Start of AVAILABLE DATA
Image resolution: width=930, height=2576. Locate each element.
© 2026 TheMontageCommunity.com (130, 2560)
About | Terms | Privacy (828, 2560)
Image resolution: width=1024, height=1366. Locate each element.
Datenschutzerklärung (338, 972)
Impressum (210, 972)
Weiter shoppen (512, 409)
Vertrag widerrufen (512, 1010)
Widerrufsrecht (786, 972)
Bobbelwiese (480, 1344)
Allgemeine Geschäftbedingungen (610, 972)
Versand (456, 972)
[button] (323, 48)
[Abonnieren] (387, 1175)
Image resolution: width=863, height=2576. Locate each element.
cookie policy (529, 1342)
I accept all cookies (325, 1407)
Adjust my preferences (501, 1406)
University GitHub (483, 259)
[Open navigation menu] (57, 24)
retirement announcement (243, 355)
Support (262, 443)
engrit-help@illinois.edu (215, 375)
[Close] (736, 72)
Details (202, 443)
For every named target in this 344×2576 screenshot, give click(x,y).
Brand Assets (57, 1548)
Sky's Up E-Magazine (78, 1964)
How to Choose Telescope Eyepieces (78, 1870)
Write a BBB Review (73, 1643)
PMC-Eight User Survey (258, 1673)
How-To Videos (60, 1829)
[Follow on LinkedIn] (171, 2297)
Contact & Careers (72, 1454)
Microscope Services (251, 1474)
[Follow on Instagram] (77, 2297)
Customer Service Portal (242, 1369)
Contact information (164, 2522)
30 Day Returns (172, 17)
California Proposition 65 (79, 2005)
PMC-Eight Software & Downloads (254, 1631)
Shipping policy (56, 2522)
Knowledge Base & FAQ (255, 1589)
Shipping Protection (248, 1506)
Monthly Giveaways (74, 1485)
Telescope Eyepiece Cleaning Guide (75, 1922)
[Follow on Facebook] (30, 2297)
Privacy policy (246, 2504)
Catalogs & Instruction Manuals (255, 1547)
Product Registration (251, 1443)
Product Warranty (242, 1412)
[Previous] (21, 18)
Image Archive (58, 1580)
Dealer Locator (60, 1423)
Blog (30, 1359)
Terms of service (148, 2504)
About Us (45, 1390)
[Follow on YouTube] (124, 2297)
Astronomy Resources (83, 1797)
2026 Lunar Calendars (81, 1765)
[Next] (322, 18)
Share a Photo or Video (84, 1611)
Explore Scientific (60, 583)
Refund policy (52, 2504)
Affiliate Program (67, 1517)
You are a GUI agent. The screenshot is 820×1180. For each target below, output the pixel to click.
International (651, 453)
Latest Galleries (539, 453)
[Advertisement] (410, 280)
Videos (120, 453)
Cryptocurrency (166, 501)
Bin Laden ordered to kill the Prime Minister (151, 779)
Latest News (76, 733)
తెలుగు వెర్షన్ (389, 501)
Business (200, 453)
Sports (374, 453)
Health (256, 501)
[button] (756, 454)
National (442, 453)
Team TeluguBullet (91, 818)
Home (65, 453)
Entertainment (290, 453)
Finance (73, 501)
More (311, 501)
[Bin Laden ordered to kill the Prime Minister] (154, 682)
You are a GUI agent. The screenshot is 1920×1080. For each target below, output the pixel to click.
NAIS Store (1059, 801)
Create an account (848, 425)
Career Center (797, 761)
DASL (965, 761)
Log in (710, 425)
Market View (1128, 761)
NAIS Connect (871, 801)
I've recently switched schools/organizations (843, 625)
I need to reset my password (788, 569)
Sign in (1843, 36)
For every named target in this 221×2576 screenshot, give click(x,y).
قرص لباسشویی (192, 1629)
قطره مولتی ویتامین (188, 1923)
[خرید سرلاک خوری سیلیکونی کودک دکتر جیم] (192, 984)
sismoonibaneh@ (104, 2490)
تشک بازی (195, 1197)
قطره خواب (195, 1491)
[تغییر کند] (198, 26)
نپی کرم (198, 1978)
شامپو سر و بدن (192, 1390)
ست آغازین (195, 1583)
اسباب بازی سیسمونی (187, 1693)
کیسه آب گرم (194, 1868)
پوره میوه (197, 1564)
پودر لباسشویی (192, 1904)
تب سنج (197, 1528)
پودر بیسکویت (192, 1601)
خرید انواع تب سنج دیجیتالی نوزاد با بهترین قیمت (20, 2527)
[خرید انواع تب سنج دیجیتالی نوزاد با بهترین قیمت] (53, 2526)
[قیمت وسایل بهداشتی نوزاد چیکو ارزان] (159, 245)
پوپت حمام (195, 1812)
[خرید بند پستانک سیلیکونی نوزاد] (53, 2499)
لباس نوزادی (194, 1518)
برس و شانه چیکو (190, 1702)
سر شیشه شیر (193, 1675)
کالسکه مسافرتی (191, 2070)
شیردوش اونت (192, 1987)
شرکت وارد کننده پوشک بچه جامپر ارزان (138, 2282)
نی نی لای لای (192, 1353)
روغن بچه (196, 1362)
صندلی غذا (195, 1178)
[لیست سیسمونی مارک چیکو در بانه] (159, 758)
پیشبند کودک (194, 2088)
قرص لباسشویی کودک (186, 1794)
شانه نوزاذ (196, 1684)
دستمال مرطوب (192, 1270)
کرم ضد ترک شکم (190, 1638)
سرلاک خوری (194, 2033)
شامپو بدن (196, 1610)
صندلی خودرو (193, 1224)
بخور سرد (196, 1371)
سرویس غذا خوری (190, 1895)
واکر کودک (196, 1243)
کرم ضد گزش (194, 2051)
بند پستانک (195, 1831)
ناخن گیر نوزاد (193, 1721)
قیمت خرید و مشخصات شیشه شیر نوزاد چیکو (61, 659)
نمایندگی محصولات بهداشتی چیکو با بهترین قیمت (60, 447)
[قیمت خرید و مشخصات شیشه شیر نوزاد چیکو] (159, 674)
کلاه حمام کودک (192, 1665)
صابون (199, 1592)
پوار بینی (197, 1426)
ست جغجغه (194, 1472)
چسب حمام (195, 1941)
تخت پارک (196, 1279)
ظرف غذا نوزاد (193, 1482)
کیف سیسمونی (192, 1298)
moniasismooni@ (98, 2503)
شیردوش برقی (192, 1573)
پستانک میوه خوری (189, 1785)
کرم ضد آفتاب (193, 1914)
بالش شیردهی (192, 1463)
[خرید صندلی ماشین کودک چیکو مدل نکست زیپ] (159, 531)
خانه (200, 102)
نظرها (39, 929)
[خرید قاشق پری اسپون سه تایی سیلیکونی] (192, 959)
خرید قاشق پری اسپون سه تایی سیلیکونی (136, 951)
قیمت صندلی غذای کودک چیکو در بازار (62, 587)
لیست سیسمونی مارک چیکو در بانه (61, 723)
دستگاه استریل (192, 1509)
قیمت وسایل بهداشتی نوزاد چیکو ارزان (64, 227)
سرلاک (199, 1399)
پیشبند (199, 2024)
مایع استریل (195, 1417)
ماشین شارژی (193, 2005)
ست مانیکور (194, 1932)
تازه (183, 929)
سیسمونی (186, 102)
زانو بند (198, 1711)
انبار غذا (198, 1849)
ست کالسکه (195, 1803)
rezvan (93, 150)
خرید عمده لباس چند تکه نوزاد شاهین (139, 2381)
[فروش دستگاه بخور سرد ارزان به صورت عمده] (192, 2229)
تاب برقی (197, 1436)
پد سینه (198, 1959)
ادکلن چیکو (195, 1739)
End of AVAILABLE DATA
» PROBLEM TO SOLVE: Beginning with the first line above, could you copy every line exactly, up to and including the one with "Astronomy Resources (83, 1797)"?

» RESULT FOR THIS TASK:
Image resolution: width=930, height=2576. Locate each element.
© 2026 TheMontageCommunity.com (130, 2560)
About | Terms | Privacy (828, 2560)
Image resolution: width=1024, height=1366. Locate each element.
Datenschutzerklärung (338, 972)
Impressum (210, 972)
Weiter shoppen (512, 409)
Vertrag widerrufen (512, 1010)
Widerrufsrecht (786, 972)
Bobbelwiese (480, 1344)
Allgemeine Geschäftbedingungen (610, 972)
Versand (456, 972)
[button] (323, 48)
[Abonnieren] (387, 1175)
Image resolution: width=863, height=2576. Locate each element.
cookie policy (529, 1342)
I accept all cookies (325, 1407)
Adjust my preferences (501, 1406)
University GitHub (483, 259)
[Open navigation menu] (57, 24)
retirement announcement (243, 355)
Support (262, 443)
engrit-help@illinois.edu (215, 375)
[Close] (736, 72)
Details (202, 443)
For every named target in this 344×2576 screenshot, give click(x,y).
Brand Assets (57, 1548)
Sky's Up E-Magazine (78, 1964)
How to Choose Telescope Eyepieces (78, 1870)
Write a BBB Review (73, 1643)
PMC-Eight User Survey (258, 1673)
How-To Videos (60, 1829)
[Follow on LinkedIn] (171, 2297)
Contact & Careers (72, 1454)
Microscope Services (251, 1474)
[Follow on Instagram] (77, 2297)
Customer Service Portal (242, 1369)
Contact information (164, 2522)
30 Day Returns (172, 17)
California Proposition 65 (79, 2005)
PMC-Eight Software & Downloads (254, 1631)
Shipping policy (56, 2522)
Knowledge Base & FAQ (255, 1589)
Shipping Protection (248, 1506)
Monthly Giveaways (74, 1485)
Telescope Eyepiece Cleaning Guide (75, 1922)
[Follow on Facebook] (30, 2297)
Privacy policy (246, 2504)
Catalogs & Instruction Manuals (255, 1547)
Product Registration (251, 1443)
Product Warranty (242, 1412)
[Previous] (21, 18)
Image Archive (58, 1580)
Dealer Locator (60, 1423)
Blog (30, 1359)
Terms of service (148, 2504)
About Us (45, 1390)
[Follow on YouTube] (124, 2297)
Astronomy Resources (83, 1797)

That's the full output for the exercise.